His exclamations of pain could be heard through the phone line as the RN gave me the consultation request. He was post-operative from a knee surgery and was waking from general anesthesia with severe pain. He had a history of long term opiate use at high doses for chronic back pain. The recovery room nurses could not get control of his pain. Fortunately, my office was across the street and I was able to respond quickly.
On my arrival, he was gripping both rails of the gurney so hard that all the blood had drained from his hands. Under my guidance, the RN started infusing repeated doses of a strong opiate called Dilaudid. His blood pressure was high, his heart rate was fast and his breathing was also rapid. He expressed appreciation for my help, but continued to cry out with pain. The RN had to keep checking out more ampules of Dilaudid from the locked drawer, finally having to call the pharmacy for a new supply. It took an hour of focused care and very active infusion of this strong medication to finally gain control of pain. Only then did he release the side rails and the color returned to his hands. Before we were through, he had received the highest amount of Dilaudid I had given to someone in one setting in my career. Giving large amounts of opiate always carries the risk of breathing problems, but he had no sign of suppression of his breathing or of decreased alertness.
This is Tolerance. It is not our friend. Long term exposure to opiates, as well as alcohol use and some other medications can lead to this. It will take higher and higher doses of opiates to achieve the same effect in a person with tolerance. Sometimes a patient will express that a dose of medicine was “just like water.” Typically, this is due to tolerance. The medication will not particularly have an effect until given at a much higher dose. Unfortunately, the medical care givers will often view such a person as “drug seeking.” There is no test to rule that out, so personal prejudices often rule the day as to what treatment will be given. This applies to both nurses and doctors. Some nurses view it as a victory to end the shift, having given less pain medicine to the “needy” patient. Physicians are also challenged with biases. The emergency room is especially plagued with people with multitudes of pain complaints. Sorting out ”legitimate” ones from the others is part art and part science and training. Unfortunately, if the required dose is high, the person will ultimately be judged a “drug seeker” in many cases. Physicians in this setting often become jaded due to the high volume of those with addiction problems.
How wonderful it would be if we could somehow block tolerance from developing.

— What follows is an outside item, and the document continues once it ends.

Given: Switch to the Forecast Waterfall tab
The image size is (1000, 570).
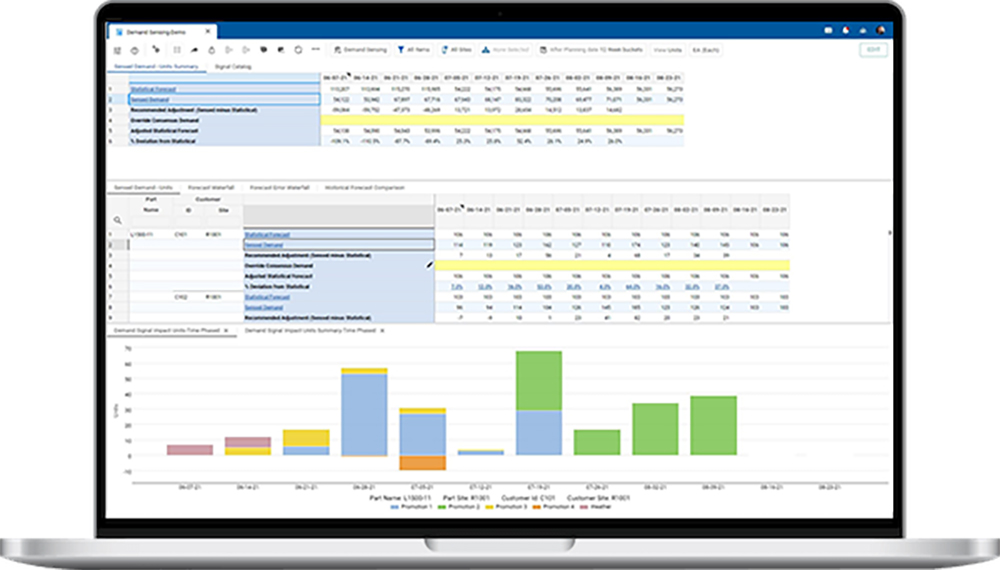Looking at the screenshot, I should tap(209, 187).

So far, we cannot. This means that medication at the usual doses is sometimes like spitting in the ocean, with no effect at all. It is important to know that tolerance to pain medications does not equal addiction to pain medications. This is commonly misunderstood. A person can be very tolerant, and yet not be addicted at all. Addiction is the psychological dependence to the substance and is usually associated with a deterioration of function. An addicted person will almost universally show tolerance, which leads to suspicion of anyone exhibiting tolerance.

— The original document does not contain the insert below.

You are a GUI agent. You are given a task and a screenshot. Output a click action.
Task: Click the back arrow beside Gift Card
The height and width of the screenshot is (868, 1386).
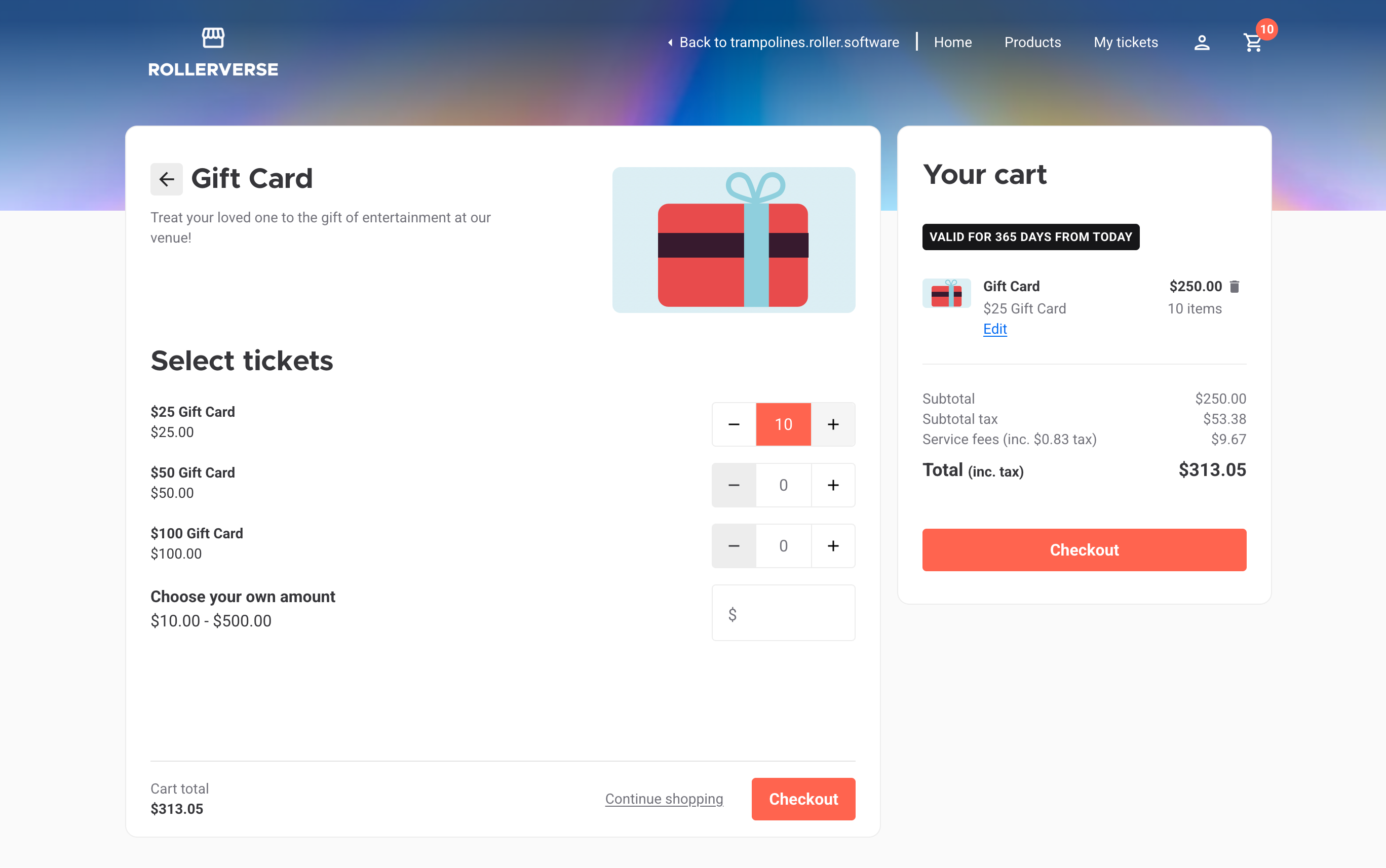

With full knowledge that tolerance is very likely present in those taking opiates long term, one could surmise that advancing the dose over and over would be appropriate to achieve a good effect in the compliant patient who has responded well to this treatment. Unfortunately, eventually that dose becomes high enough that a physician will become uncomfortable continuing it. This leads to a referral to a pain specialist, who will also have a maximum dose that he/she is willing to prescribe. There is no gold standard as to what this maximum dose should be, but it is evolving. Washington state has written it into law, regulating the maximum amount of various opiates that primary care physicians can prescribe. The DEA uses accusations of over-prescribing based on total # of pills, when prosecuting physicians. They have not published what # would be considered acceptable to avoid scrutiny. In addition to the listed concerns, there are practical concerns such as high cost for high # of pills and logistical issues delivering high # of pills.
Recently, a clinic in the Northwest was raided by the DEA. Many patients at this clinic were treated with very high doses of opiates. The apparent philosophy of the clinic was that the sky was the limit for the amounts of opiates prescribed. The patients from this clinic generally could not find other providers willing to meet this level of prescribing once the clinic was prohibited from further treatment. High dose prescribing is not sustainable and should be limited to very selective circumstances.

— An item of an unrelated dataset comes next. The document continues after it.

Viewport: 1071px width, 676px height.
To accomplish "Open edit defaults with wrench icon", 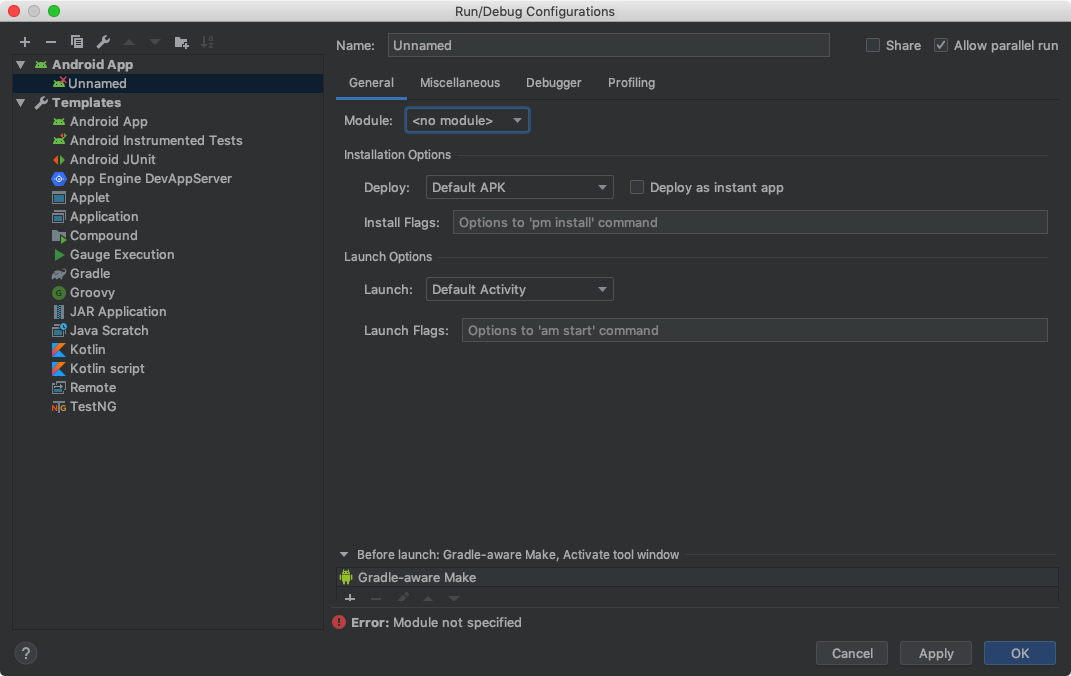I will (x=103, y=42).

So what is the answer? To help avoid the scenario described here, we have learned to ensure that patients take their time released pain medications in the AM of a surgery day. This needs to be with the consent of the surgeon and anesthesiologist, but helps to avoid a marked decrease of this medication in the system right at the point of surgery. Steps to help minimize tolerance include periodic tapering down or off of opiates if able. Rotating to different opiates under the direction of a physician may also help. Utilization of other classes of medication such as antidepressants and anti-seizure medications will help avoid the need to increase opiate doses.
Whoever does invent the pill to stop tolerance will probably win the Nobel Peace Prize. It would help alleviate the epidemic suffering from all painful conditions. Someday.